In professional work scenarios, we often need to load data from one report to several destinations, such as Excel files and SQL databases. One of the ways to accomplish this is using a Multicast Transformation in SSIS which accepts the data input and splits it into several outputs, creating logical data copies. As a result, you get several result copies to apply them to different purposes.
The current article clarifies the steps of gathering information, identifying problems, and designing the solution’s initial phase. After that, we’ll test-run the Multicast Transformation.
You may refer to the following articles for more details:
- How to Set up and Test-Run the Environment to Multicast Data with SSIS
- Learn to Multicast Data using SSIS Packages
The Case Scenario
There is a company where the internal staff and top management view and track the reported data in the form of Excel files. These files must be updated daily from the reporting databases. The SQL database must log every single update of an Excel sheet by the system. The Excel report files, in their turn, must reside in the common Windows folder accessed by the authorized staff.

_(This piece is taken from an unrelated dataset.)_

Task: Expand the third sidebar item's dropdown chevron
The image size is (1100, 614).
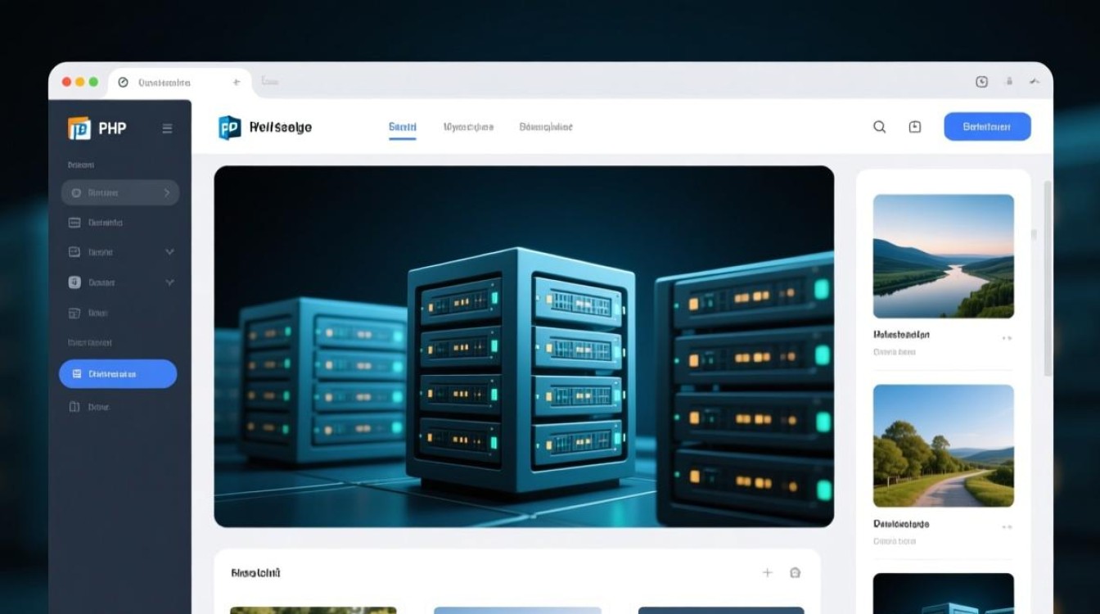Action: click(169, 251)
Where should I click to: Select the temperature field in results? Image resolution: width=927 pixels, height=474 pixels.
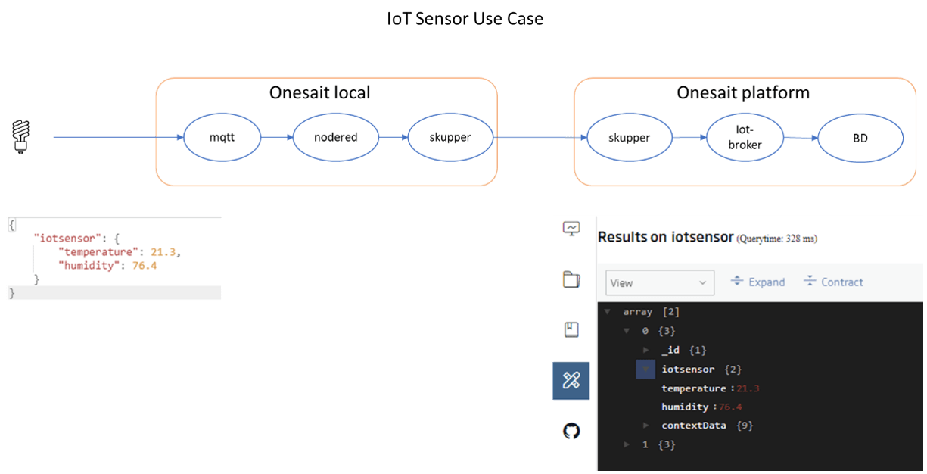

Thus, our case suggests that there is one input – the data from the reporting database. But there must be two outputs, the Excel files, and the SQL Database Log updates. The solution will be designed by the Multicast Transformation in an SSIS Package.
The tasks to perform in this scenario are the following:
- Set up the reporting database.
- Set up the SQL Log database.
- Set up an Integration Services Project.
- Allocate the common Windows folder for the Excel spreadsheets that get updated with time.
- Get the Excel file with the required reporting columns.
Set up the Reporting Database (ToyStoreDW)
In the ToyStoreDW reporting database, we have a single table called Toy with the following information:
- ToyId – the particular toy;
- Name – the name of the toy;
- Price – the cost of the toy;
- Stock – the number of toys in the stock;
- Sold – the total number of orders placed by customers for a particular toy.
Connect to your SQL Server instance and set up the sample database by executing the following T-SQL script against the master database:
-- Create sample database ToysStoreDW
USE MASTER
GO
CREATE DATABASE ToysStoreDW
GO
USE ToysStoreDW
-- Creating a table Toy
CREATE TABLE dbo.Toy
(
ToyId INT IDENTITY(1,1),
Name VARCHAR(50) NOT NULL ,
Price DECIMAL(5,2) NOT NULL,
Stock INT NOT NULL,
Sold INT NOT NULL
CONSTRAINT PK_Toy_ToyId PRIMARY KEY (ToyId)
)
GO
-- Populating table Toy
INSERT INTO dbo.Toy
(Name, Price, Stock, Sold)
VALUES
('Colouring Pencils', 5.00, 160, 50),
('Activity Books', 10.00, 200, 70),
('Programmable Toy Car', 100.00, 30, 40),
('Building Blocks', 10.00, 100, 80),
('Theme Park Playset', 65.00, 120, 30),
('Build a Robot Kit',50.00,200,60),
('Flying Toy Car',75.00,50,10),
('Science Experiments Set',35.00,100,20),
('Indoor Sports Set',20.00,50,25),
('Castle Playset',25.00,100,47)
In our case scenario, we need to identify the top 5 bestselling toys. Since this is a reporting database (not a traditional transactional database), the best way is to write the SQL view giving us the required information.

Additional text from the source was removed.